Thursday, December 7, 2023

Pearl Harbor Day

On December 7, 1941, Pearl Harbor was attacked.

A few years ago, my mother (who was born in 1931 on the bayous of Louisiana) shared an extraordinary story as follows:

In the fall of 1941 my mother started making homemade bread every Saturday. She used yeast on the first recipe, but after that she would save a starter, a piece of dough. Of course we had no refrigeration, so she would just take the starter dough and put it in a bowl in the cabinet. The next week she would use the starter dough to make a fresh batch of bread.

My oldest brother had taken off for something, and he came home with a friend. The boy lived about a mile away from our house, but since we lived along a bayou, we had to cross a prairie to get to his house. He walked in the house and the smell of fresh bread permeated the place. He was wowed, and Mamma broke him off a piece of fresh bread for him to eat.

He had gone to school with us, but like a lot of kids his age he joined the Navy at age 17. He told my mother he was stationed at Pearl Harbor on the Arizona.

This took place on Saturday November 22nd. Thirteen days later he died on the Arizona at Pearl Harbor. His name was William (Bill) Stoddard.

My mother stopped making bread. I was ten years old.
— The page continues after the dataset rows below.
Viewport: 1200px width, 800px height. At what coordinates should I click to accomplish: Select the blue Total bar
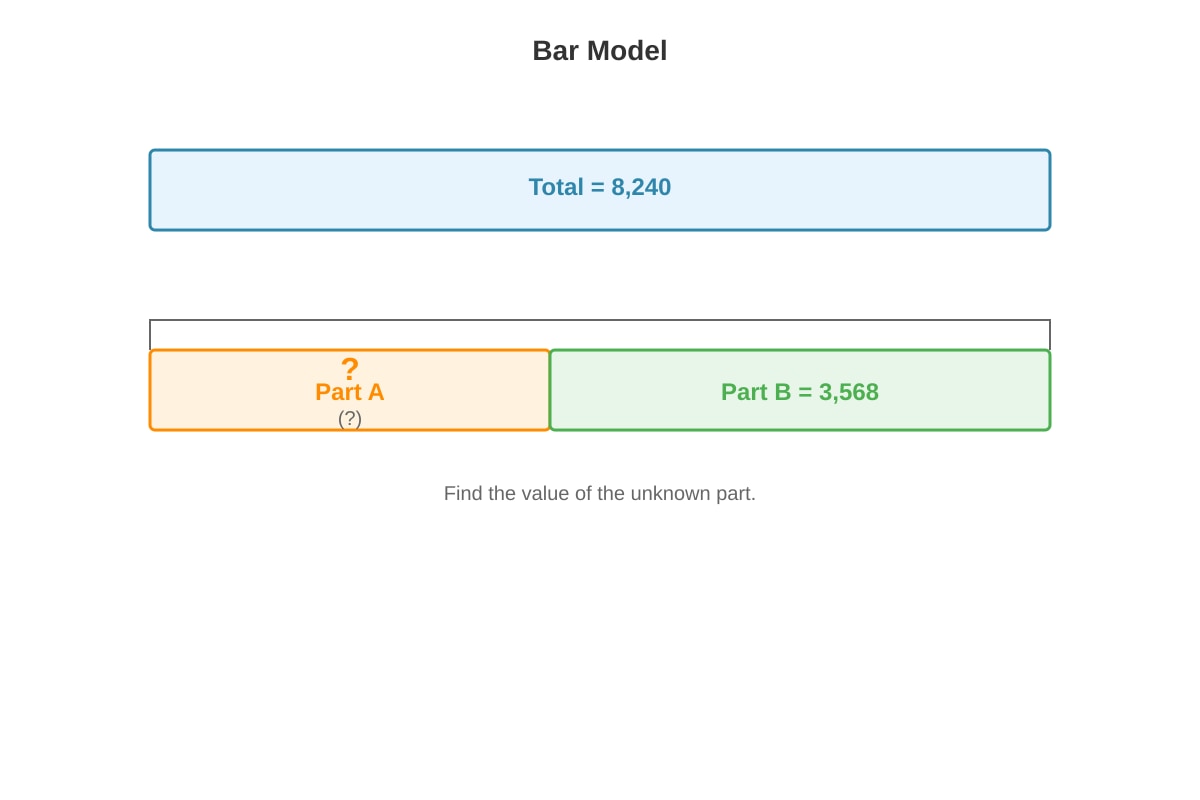tap(600, 190)
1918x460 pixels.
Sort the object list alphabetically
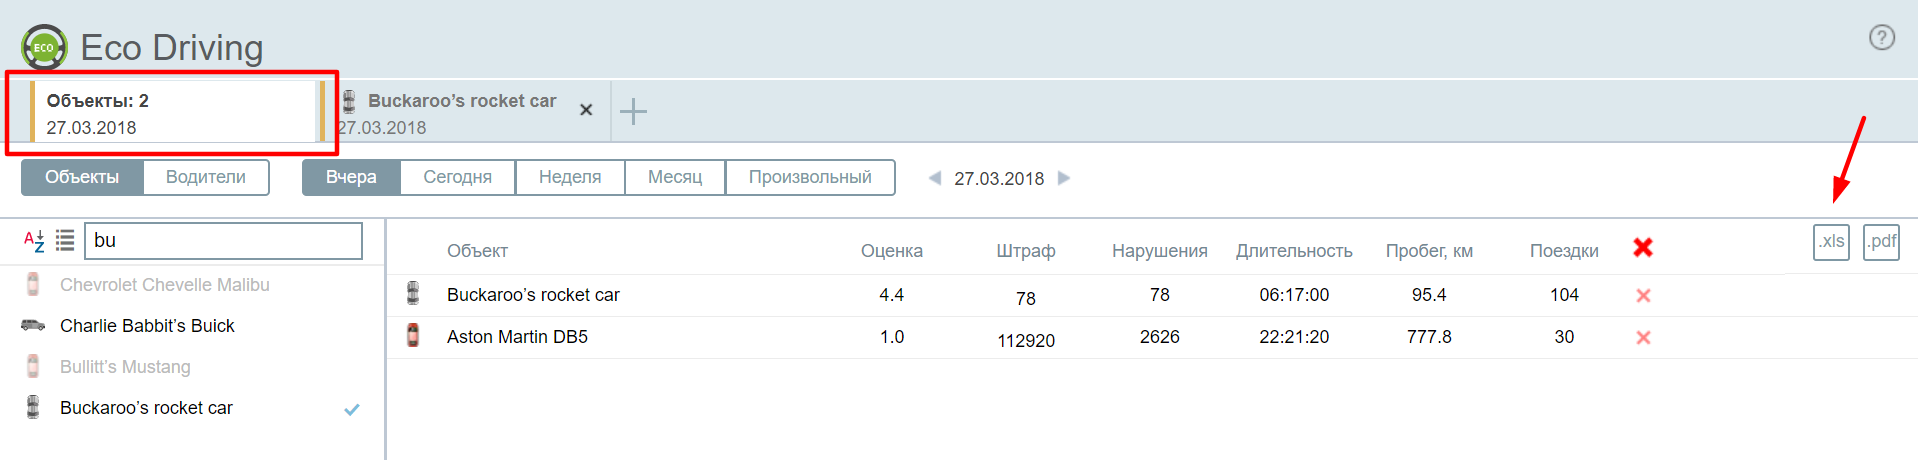point(34,241)
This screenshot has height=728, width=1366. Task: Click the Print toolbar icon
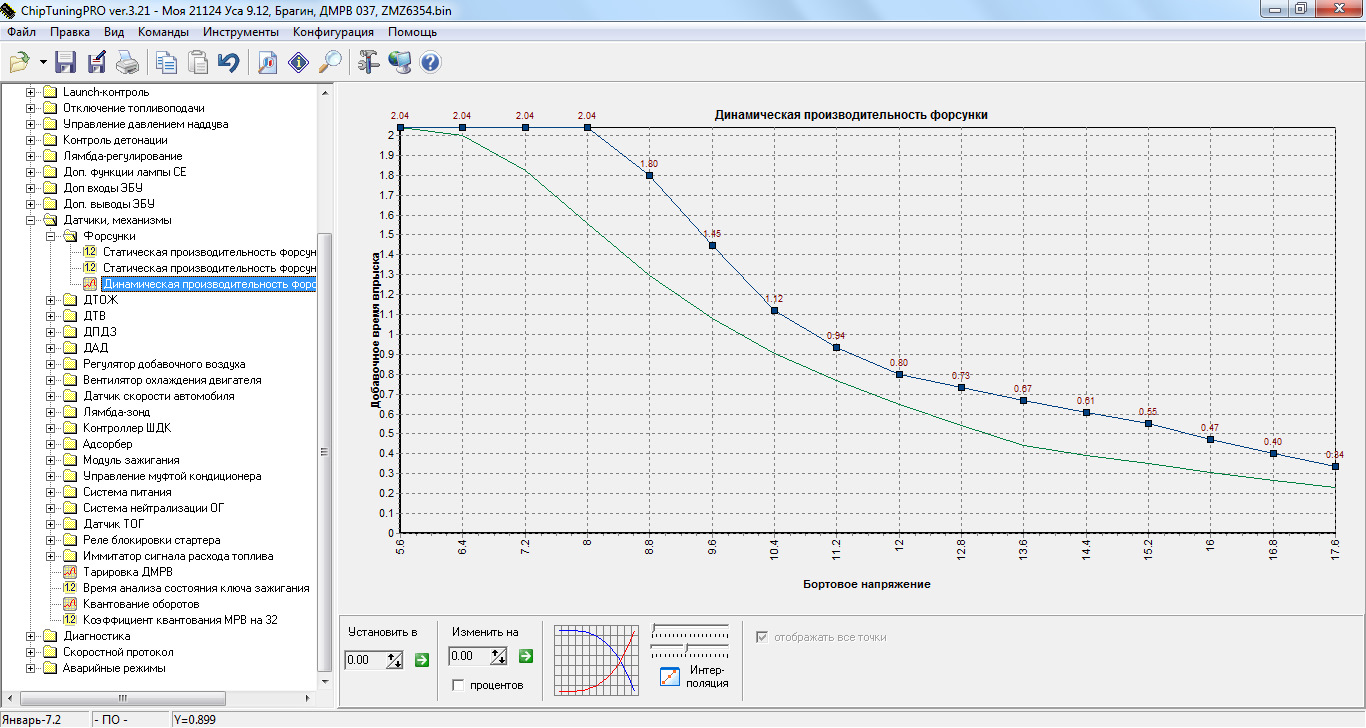(127, 63)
Needless to say, Pearl Harbor didn't just affect Hawaii.


It also affected a tiny little community on the bayous of Louisiana, and a 10-year-old child's memory of a neighbor boy who died for our country.

It was a dark moment in history. We're facing more dark moments in the future as international conflicts rise once more. Let's pray another Pearl Harbor doesn't happen.

4 comments:

  1. I have read that story before about your mom and Pearl Harbor day. I never connected until just now that my father was dirt poor from Louisiana and born in 1929. My dad was from Elm Grove near Bossier City. He wrote a book about his life and it was a whole other world. I am so glad you still have your mom!

    ReplyDelete
  2. I live in bossier city and would love to read your fathers book if available. Title?

    ReplyDelete
    Replies
    1. I’m sorry he made copies just for his four daughters. I didn’t think about how that sounded like a published book. My apologies but he lead quite a life there until he left for the navy.

      Delete
  3. What is most concerning to me are the hordes of men young and healthy enough to march hundreds of miles to cross our border with no obvious concern about being stopped.
    We has real leadership on deck when Pearl Harbor happened, and during WWII. But not now. In spite of all the evil things this guy now has done, having him where .he is amounts to elder abuse.
    Seriously. He has soiled himself in public multiple times in public and has to have help getting changed. If any of the rest of us put an older family member in this situation who was incontinent, delusional, incoherent, with huge breaches in memory, we'd be put under the jail.